> [Sección del texto]
────────────────────────────────────────

No sabemos cuántos escarabeos egipcios -amuletos con forma de escarabajo pelotero- debió de regalar Howard Carter. Lo que es seguro es que en 1924 obsequió con uno, de Amenofis III y hoy perdido, a Jacobo Fitz-James Stuart, 17º duque de Alba, como muestra de una amistad que se prolongó hasta la muerte del descubridor de la tumba de Tutankamón. Fue ese lazo, nacido en 1920 (dos años antes del célebre descubrimiento), durante la luna de miel en Egipto del duque, inquieto mecenas cultural de la época y futuro padre de Cayetana de Alba, el que hizo posible las dos históricas visitas de Carter a Madrid en olor de multitud (en 1924 y 1928) para revelar los detalles del hallazgo del faraón niño. De desenterrar ese rastro se han ocupado en Tutankhamón en España (que edita la Fundación José Manuel Lara con Cajasol) los egiptólogos Myriam Seco y Javier Martínez Babón, directora y arqueólogo de la misión del templo de Tutmosis III en Luxor, que este año cumple una década de excavaciones.

────────────────────────────────────────

> [Objetivos]
- a) Explica en una a tres oraciones qué hizo posibles, según el texto sobre Howard Carter y el duque de Alba, las dos visitas de Carter a Madrid.
- b) Retoma el texto sobre Howard Carter y el duque de Alba y continúalo a partir de su última oración.
Los registros provienen de una fuente distinta.

> [Registros extraídos]
────────────────────────────────────────

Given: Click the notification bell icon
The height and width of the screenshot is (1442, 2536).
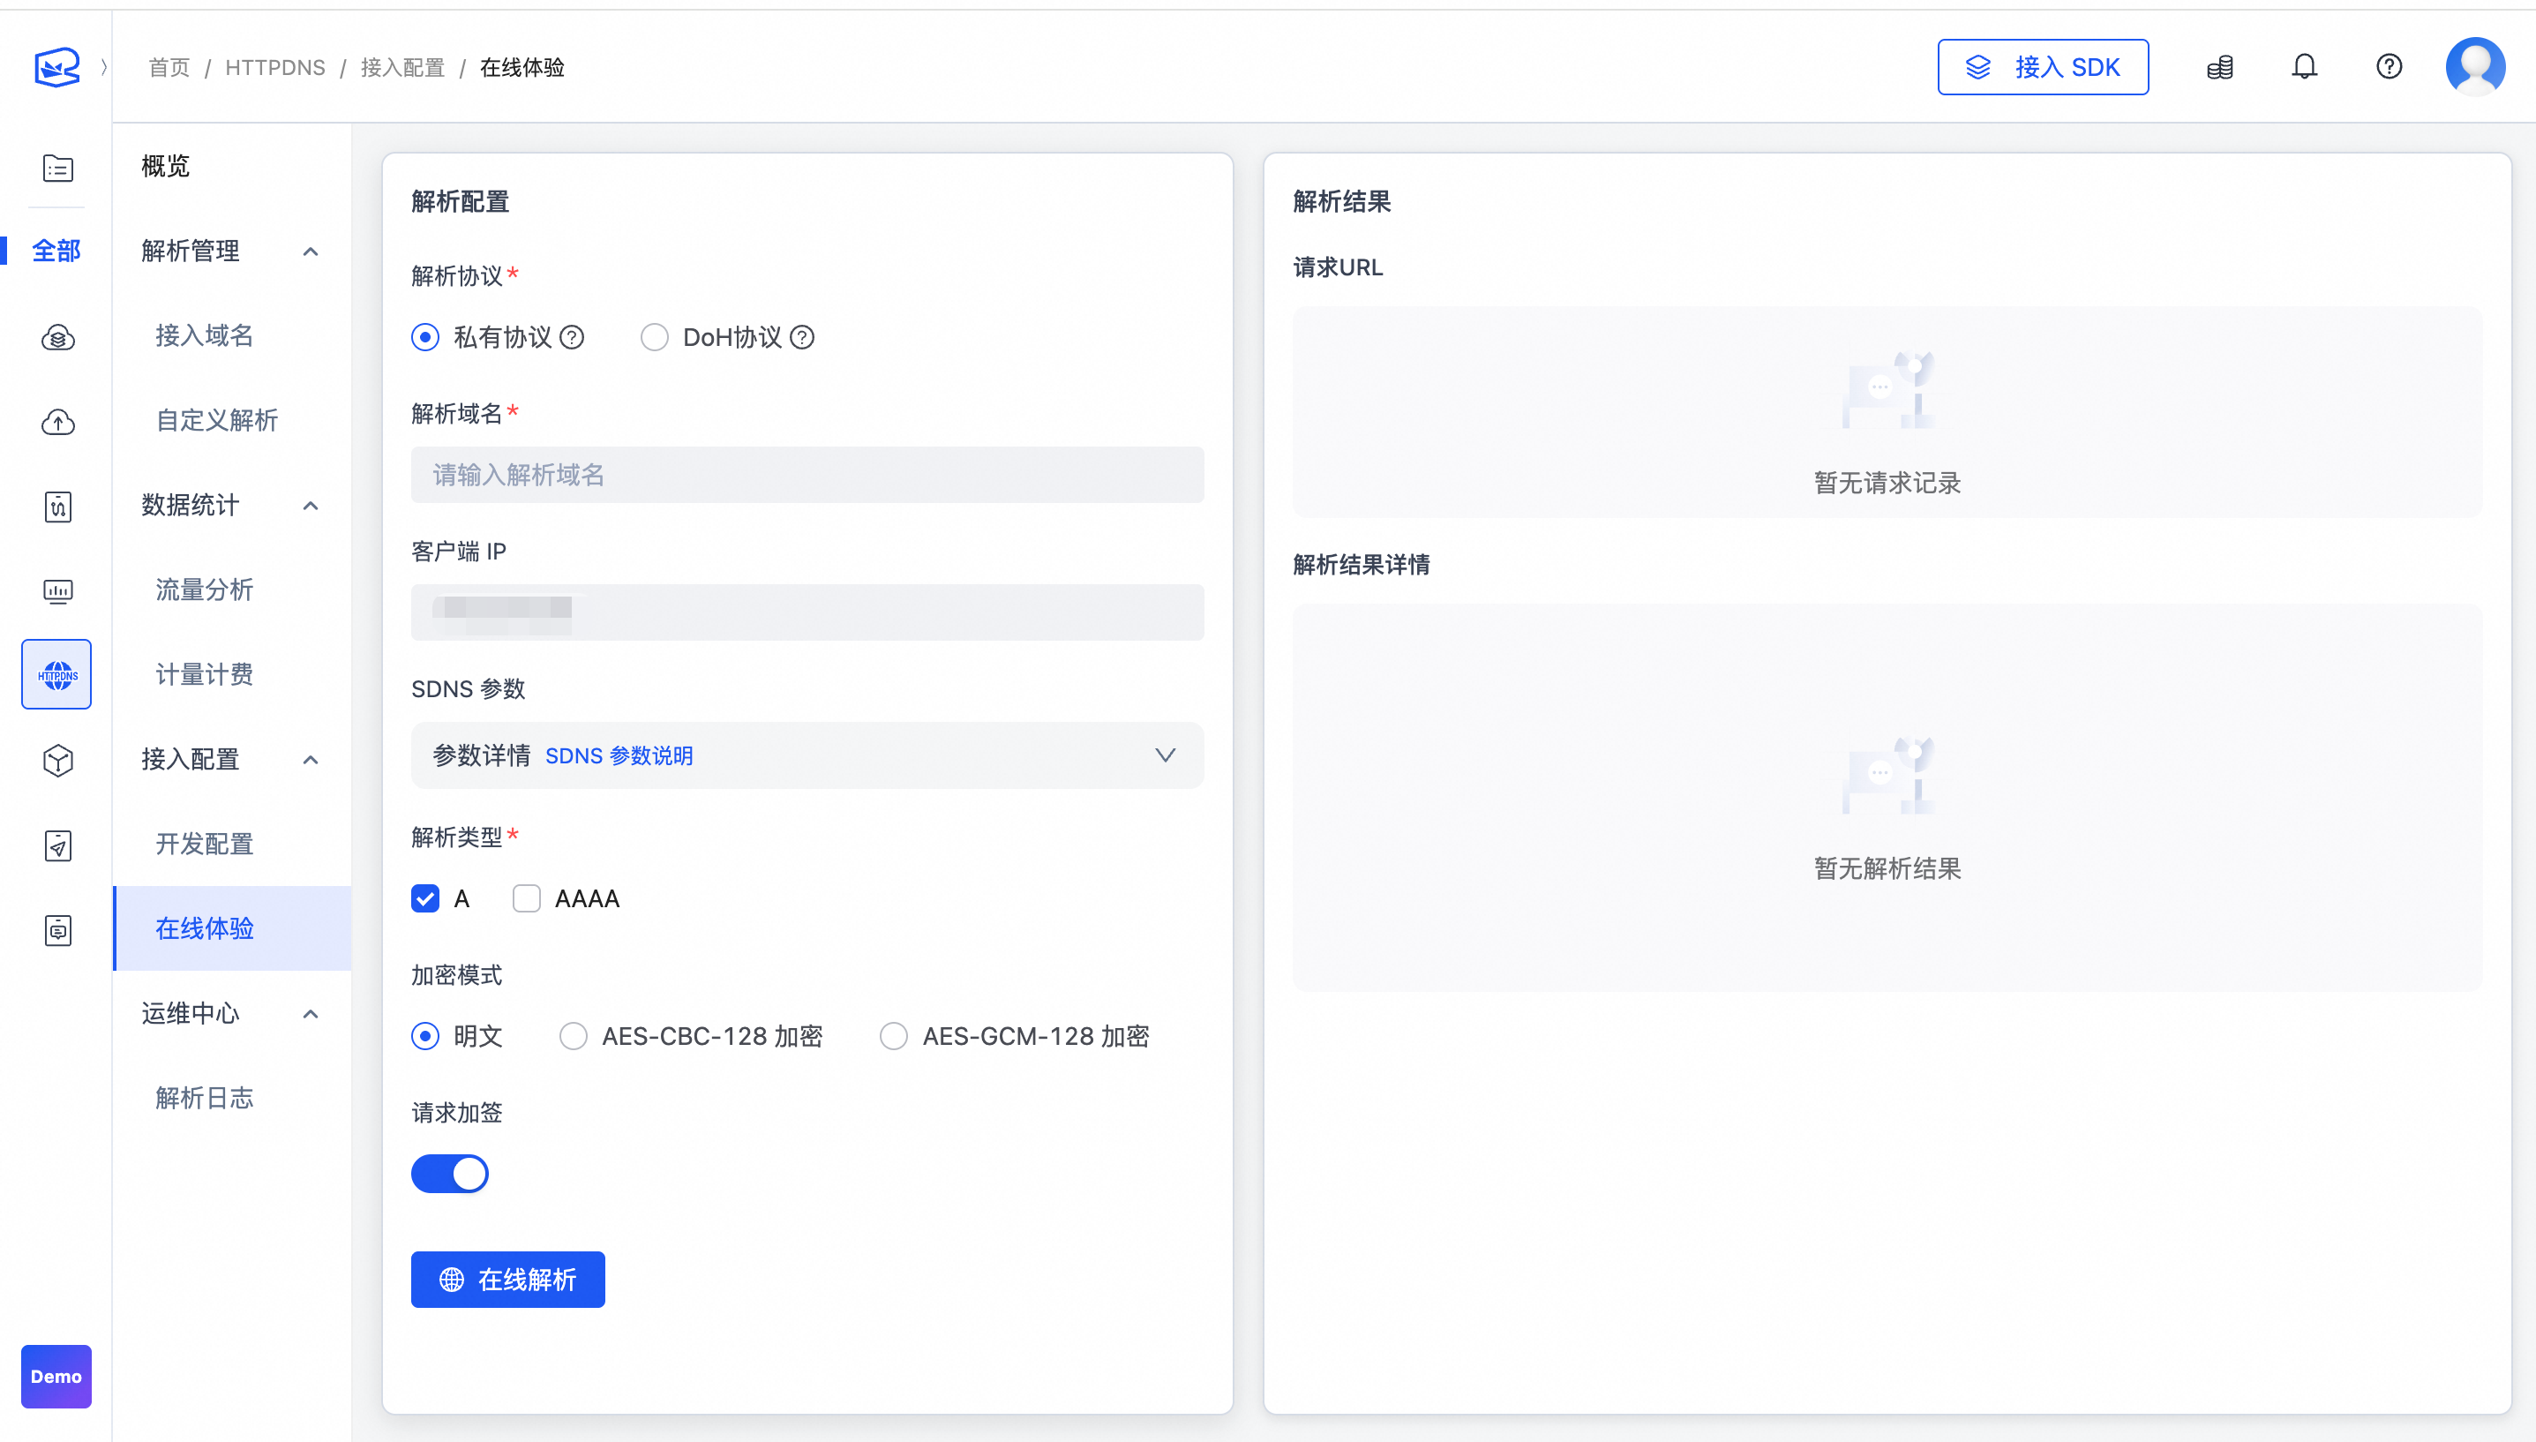Looking at the screenshot, I should point(2304,66).
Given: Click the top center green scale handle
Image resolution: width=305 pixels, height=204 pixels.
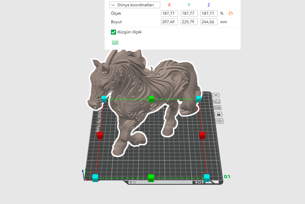Looking at the screenshot, I should (151, 99).
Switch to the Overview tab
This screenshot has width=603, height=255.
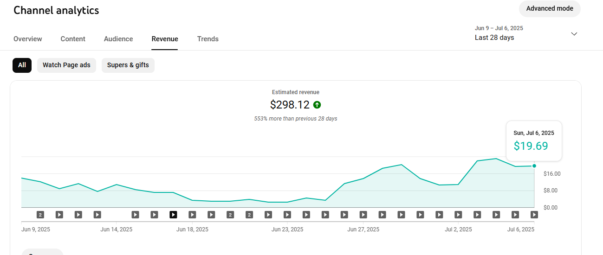pyautogui.click(x=28, y=39)
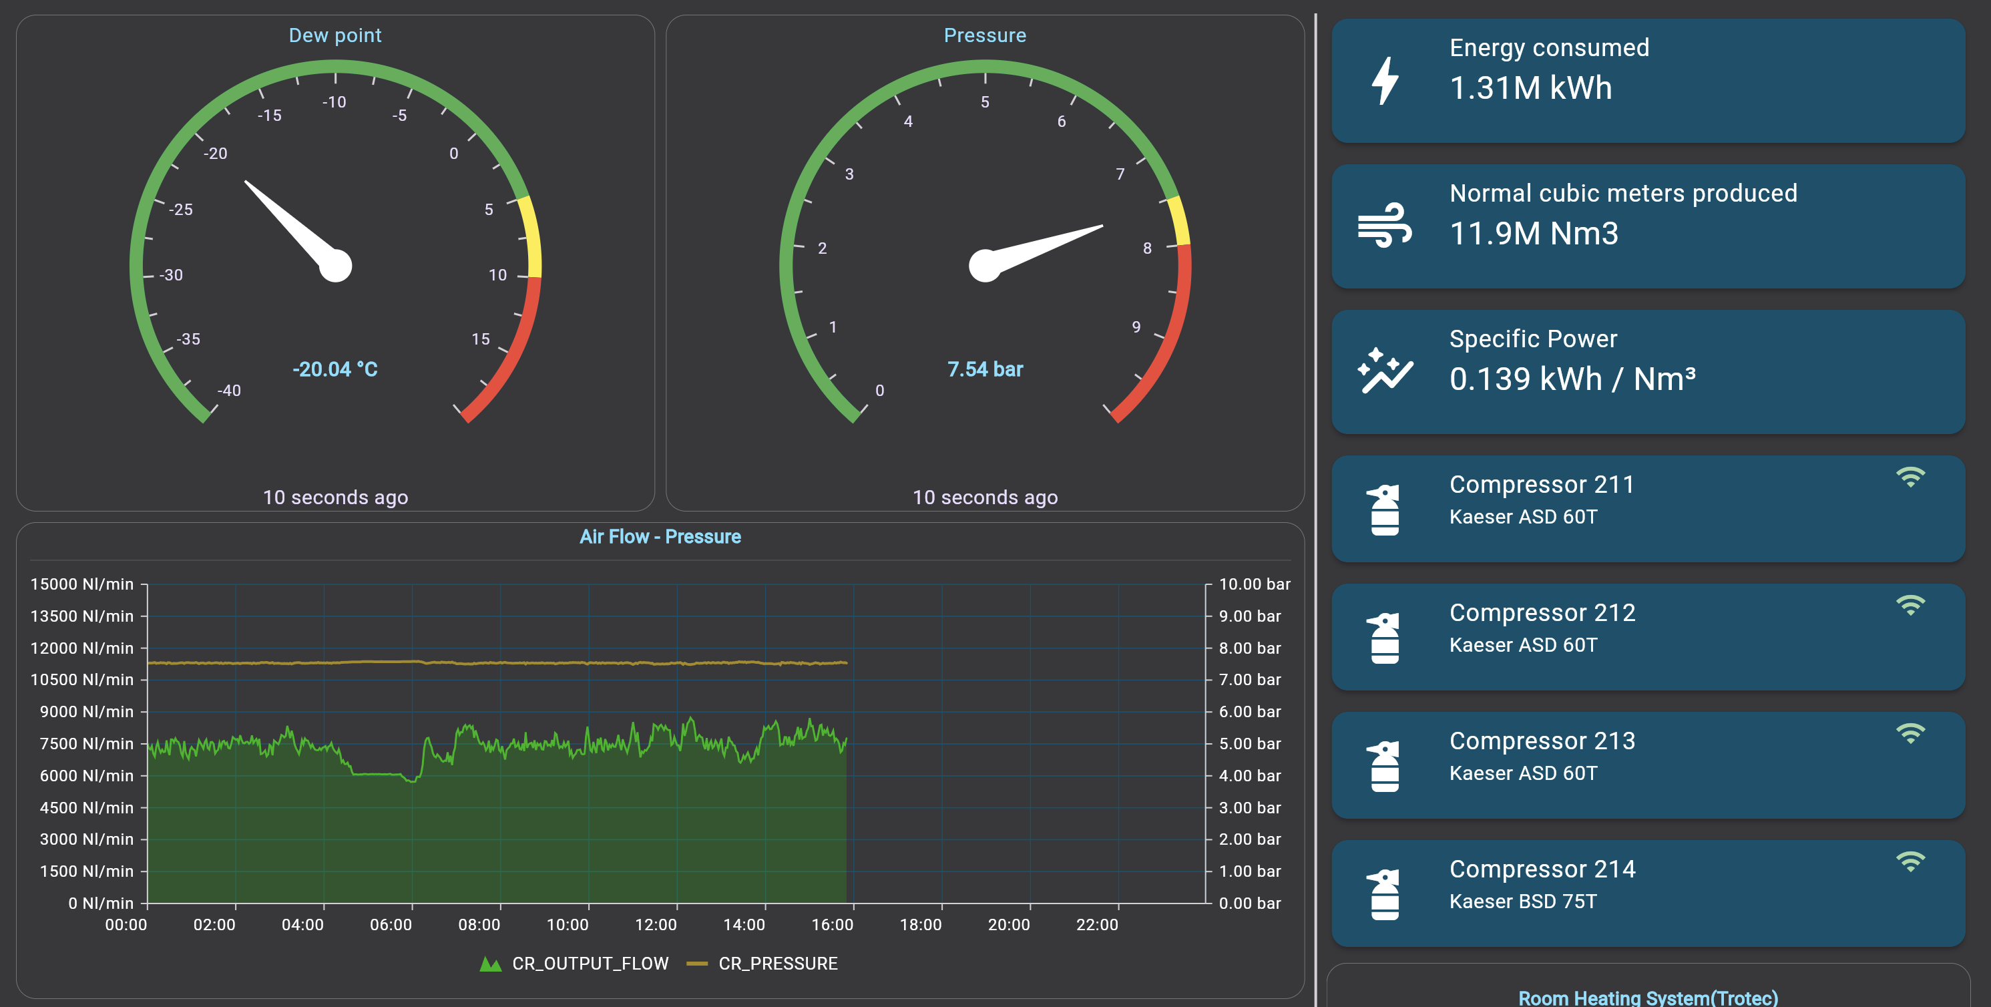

────────────────────────────────────────

> [Respuestas en orden]
- a) Las hizo posibles la amistad entre Howard Carter y Jacobo Fitz-James Stuart, 17º duque de Alba, nacida en 1920 durante la luna de miel del duque en Egipto. Ese lazo permitió que Carter viajara a Madrid en 1924 y en 1928 para revelar los detalles del hallazgo de Tutankamón.

- b)
Fueron unas palabras que la fallecida Cayetana de Alba pronunció en el 2009 ante el famoso egiptólogo Zahi Hawass, recordando el viaje y los meses que, siendo niña, pasó con su padre en el país del Nilo en 1933, las que pusieron a los autores sobre la pista del papel del duque en las dos visitas de un Carter que impartió dos conferencias en cada una con el aforo completo. Organizadas por la Residencia de Estudiantes y el Comité Hispano-Inglés, fueron unas clases magistrales que desataron una auténtica fiebre por el Antiguo Egipto acaparando la atención de la prensa y la sociedad del momento. La intelectualidad (con la asistencia de figuras como José Ortega y Gasset o los escultores Mariano Benlliure y Victorio Macho), la nobleza y la realeza (Alfonso XIII y la reina Victoria Eugenia) y también el pueblo llano se rindieron al hechizo de Tutankamón.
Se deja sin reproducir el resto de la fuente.